> **TASK ITEM**
An exact transcription is needed, starting at the line containing "The height and" and running through the last line of the records, with every picture left out.

> **GIVEN DATA**
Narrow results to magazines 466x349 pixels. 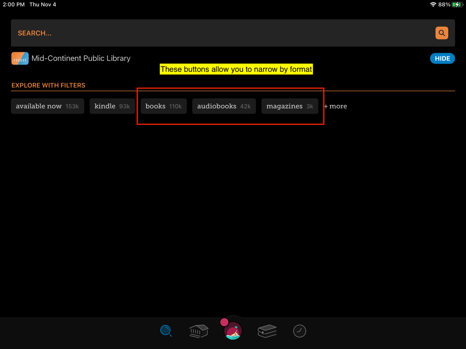coord(289,106)
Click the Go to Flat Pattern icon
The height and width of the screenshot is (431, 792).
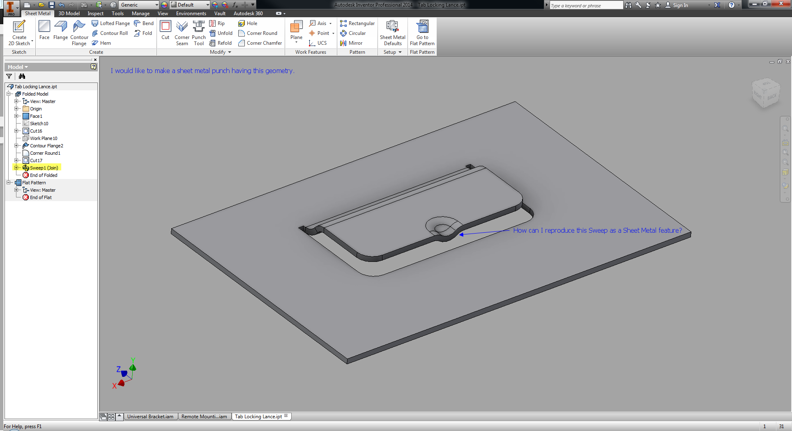[422, 28]
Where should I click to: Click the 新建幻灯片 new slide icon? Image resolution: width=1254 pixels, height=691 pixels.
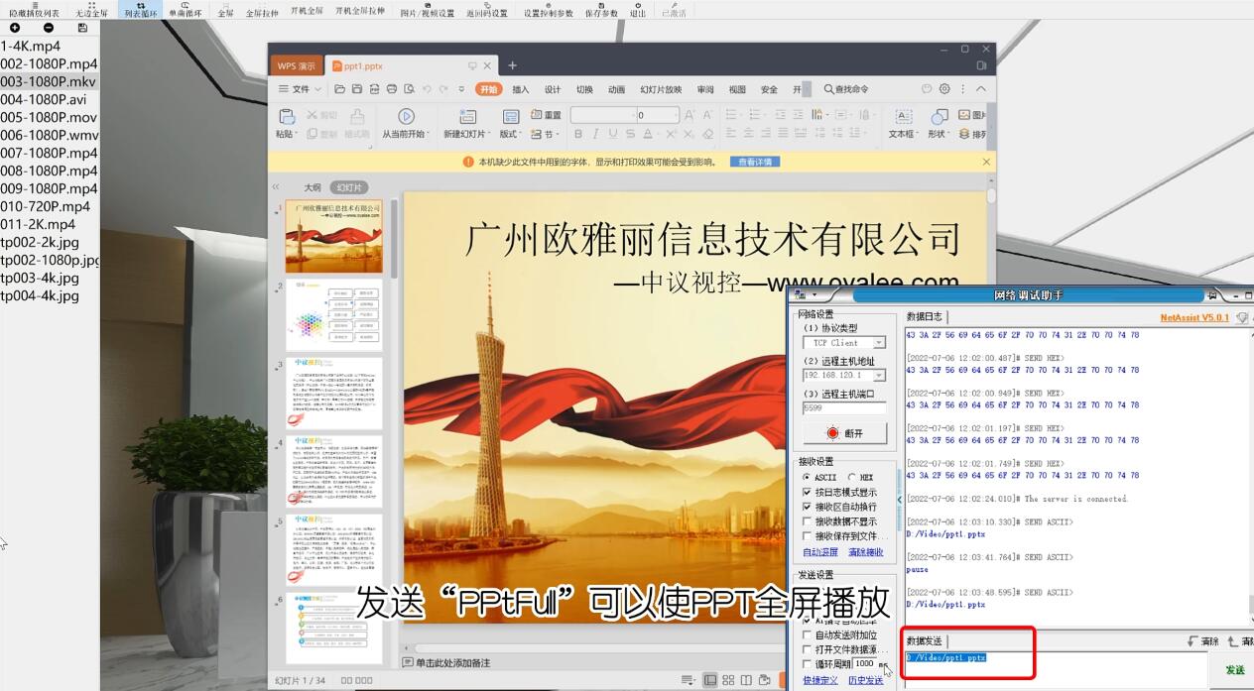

> **YOUR SOLUTION**
The height and width of the screenshot is (431, 792).
[422, 28]
Where should I click to: Click the 新建幻灯片 new slide icon? Image resolution: width=1254 pixels, height=691 pixels.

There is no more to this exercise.